Reacting with loss and separation with sadness, fear, and anger from attachment figures are key aspects of the theory. Attachment theory is in part a theory of affect regulation. There are important differences in how individuals with secure attachment versus individuals with insecure attachment regulate negative emotions. "Individuals with secure states of mind are likely to be aware of these emotions, label the emotions, modulate them adaptively, represent or communicate them through language and soothe them adaptively either dyadically (with others) or alone (self-soothing)" (page 9). Essentially, it is probable that such secure individuals are more likely to be in intimate relationships without as many or severely difficult problems, and/or more able to utilize couple or family therapy successfully.
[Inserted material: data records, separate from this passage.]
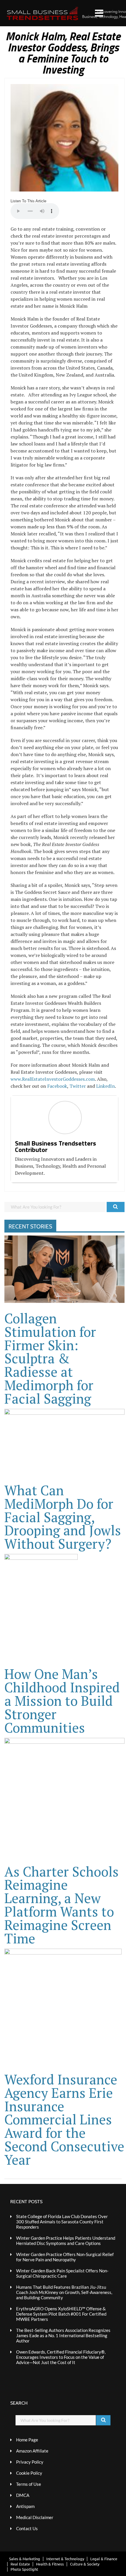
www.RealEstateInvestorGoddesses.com (53, 1079)
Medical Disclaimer (34, 2517)
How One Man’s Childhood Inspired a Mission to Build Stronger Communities (62, 1700)
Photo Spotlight (24, 2569)
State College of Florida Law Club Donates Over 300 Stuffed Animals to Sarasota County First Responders (62, 2221)
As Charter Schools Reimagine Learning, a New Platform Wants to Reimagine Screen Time (61, 1905)
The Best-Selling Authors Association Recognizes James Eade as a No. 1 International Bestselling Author (63, 2335)
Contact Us (27, 2528)
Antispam (25, 2506)
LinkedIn (105, 1086)
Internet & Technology (65, 2558)
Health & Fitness (50, 2563)
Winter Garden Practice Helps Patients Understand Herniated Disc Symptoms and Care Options (65, 2240)
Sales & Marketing (24, 2558)
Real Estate (20, 2563)
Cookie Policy (29, 2473)
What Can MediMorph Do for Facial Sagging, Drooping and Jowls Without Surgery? (62, 1517)
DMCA (22, 2495)
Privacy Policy (29, 2461)
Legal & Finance (103, 2558)
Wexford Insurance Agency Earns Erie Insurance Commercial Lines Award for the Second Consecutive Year (64, 2119)
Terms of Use (28, 2484)
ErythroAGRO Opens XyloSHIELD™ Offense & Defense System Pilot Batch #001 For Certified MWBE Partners (61, 2314)
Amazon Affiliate (32, 2450)
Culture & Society (84, 2563)
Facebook (57, 1086)
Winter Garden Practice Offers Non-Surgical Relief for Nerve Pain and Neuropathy (65, 2257)
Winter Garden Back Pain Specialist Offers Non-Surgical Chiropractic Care (62, 2273)
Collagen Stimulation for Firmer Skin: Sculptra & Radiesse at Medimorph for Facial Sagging (50, 1358)
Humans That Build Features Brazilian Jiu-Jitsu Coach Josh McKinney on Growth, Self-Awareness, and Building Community (64, 2292)
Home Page (27, 2439)
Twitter (77, 1086)
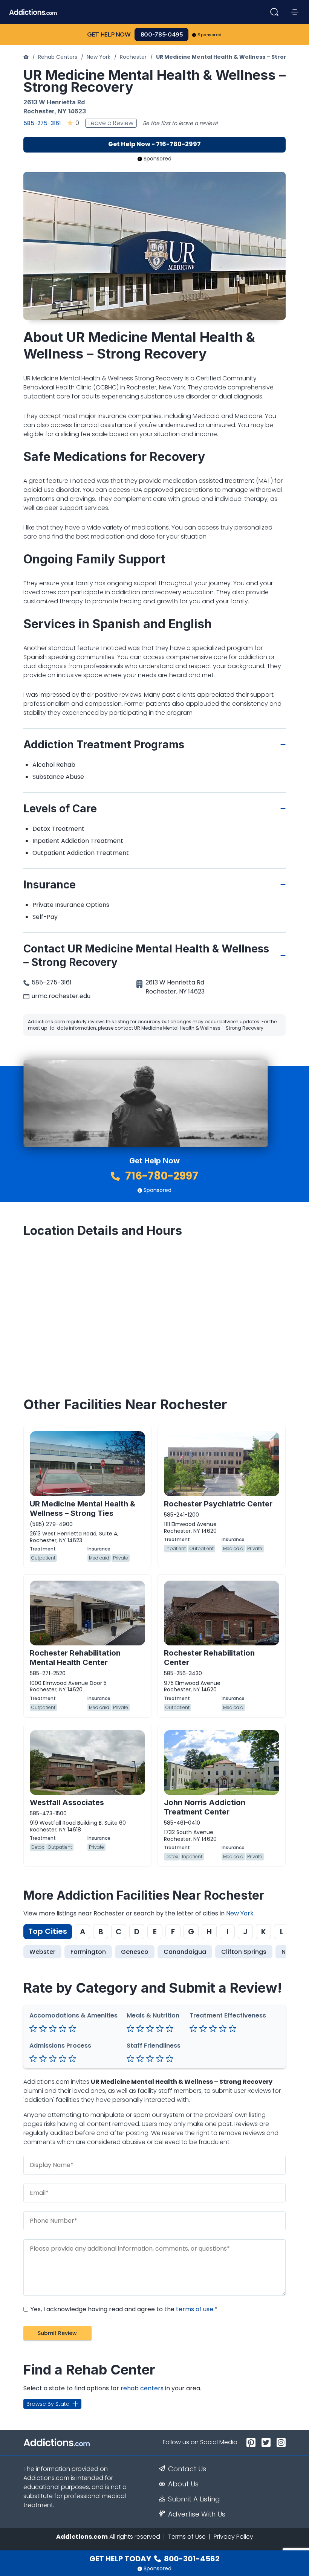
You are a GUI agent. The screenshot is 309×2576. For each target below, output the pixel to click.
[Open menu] (294, 12)
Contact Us (187, 2469)
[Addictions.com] (26, 57)
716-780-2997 (160, 1176)
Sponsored (209, 34)
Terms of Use (187, 2536)
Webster (42, 1951)
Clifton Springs (243, 1951)
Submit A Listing (194, 2499)
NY (62, 111)
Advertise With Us (196, 2514)
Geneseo (134, 1951)
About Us (183, 2484)
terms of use (194, 2309)
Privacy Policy (233, 2536)
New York (98, 57)
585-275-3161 (42, 123)
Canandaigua (185, 1951)
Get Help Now (109, 34)
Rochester (133, 57)
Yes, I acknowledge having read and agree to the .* (123, 2309)
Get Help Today (154, 2558)
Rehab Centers (57, 57)
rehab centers (142, 2388)
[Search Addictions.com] (274, 12)
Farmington (88, 1951)
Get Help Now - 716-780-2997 (154, 144)
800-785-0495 (162, 34)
They may have relationship or other life problems but seem to handle them more readily than individuals with insecure states of mind. Insecurely attached individuals tend to have more problems with affect regulation process. "…because they lack the actual experience of a secure resolution of the attachment behavioral system response, insecurely attached individuals may neither feel that dyadic soothing or self-soothing are not viable options" (page 9).